→ **PROBLEM REQUIREMENTS**: Turn every line of the rows from the one holding "Click the 隐私和安全性 shield icon" through the end of the rows, inclusive, into a numbered list, skipping any blank lines.

----- RECORDED INFORMATION

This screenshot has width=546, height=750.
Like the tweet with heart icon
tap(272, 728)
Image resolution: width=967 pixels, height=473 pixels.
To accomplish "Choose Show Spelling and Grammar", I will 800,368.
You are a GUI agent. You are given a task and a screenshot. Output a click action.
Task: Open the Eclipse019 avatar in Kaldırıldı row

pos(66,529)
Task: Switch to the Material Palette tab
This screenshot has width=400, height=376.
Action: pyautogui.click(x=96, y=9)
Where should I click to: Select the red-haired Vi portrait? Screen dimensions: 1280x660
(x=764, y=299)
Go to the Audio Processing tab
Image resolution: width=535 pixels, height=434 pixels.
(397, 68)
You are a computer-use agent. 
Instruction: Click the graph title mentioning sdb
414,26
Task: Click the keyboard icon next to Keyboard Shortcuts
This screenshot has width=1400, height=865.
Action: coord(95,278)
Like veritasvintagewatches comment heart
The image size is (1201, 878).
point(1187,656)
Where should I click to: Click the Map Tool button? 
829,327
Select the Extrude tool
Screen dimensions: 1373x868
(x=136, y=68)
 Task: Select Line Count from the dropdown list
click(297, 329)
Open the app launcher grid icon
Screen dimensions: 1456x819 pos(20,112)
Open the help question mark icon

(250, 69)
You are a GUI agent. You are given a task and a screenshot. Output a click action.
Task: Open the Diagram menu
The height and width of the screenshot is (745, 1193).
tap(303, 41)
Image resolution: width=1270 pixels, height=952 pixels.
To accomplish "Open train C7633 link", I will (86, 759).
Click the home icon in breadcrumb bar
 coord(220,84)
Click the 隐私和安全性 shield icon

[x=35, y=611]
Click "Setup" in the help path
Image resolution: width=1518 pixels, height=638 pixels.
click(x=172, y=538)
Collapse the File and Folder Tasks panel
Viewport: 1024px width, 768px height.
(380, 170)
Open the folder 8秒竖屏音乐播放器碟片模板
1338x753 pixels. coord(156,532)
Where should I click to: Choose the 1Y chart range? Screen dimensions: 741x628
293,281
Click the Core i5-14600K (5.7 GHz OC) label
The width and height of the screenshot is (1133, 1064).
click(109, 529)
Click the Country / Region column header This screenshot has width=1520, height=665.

----------

→ **CORRECT RESPONSE**:
1. Click the 隐私和安全性 shield icon
2. [x=35, y=611]
3. Click "Setup" in the help path
4. Image resolution: width=1518 pixels, height=638 pixels.
5. click(x=172, y=538)
6. Collapse the File and Folder Tasks panel
7. Viewport: 1024px width, 768px height.
8. (380, 170)
9. Open the folder 8秒竖屏音乐播放器碟片模板
10. 1338x753 pixels. coord(156,532)
11. Where should I click to: Choose the 1Y chart range? Screen dimensions: 741x628
12. 293,281
13. Click the Core i5-14600K (5.7 GHz OC) label
14. The width and height of the screenshot is (1133, 1064).
15. click(109, 529)
16. Click the Country / Region column header This screenshot has width=1520, height=665.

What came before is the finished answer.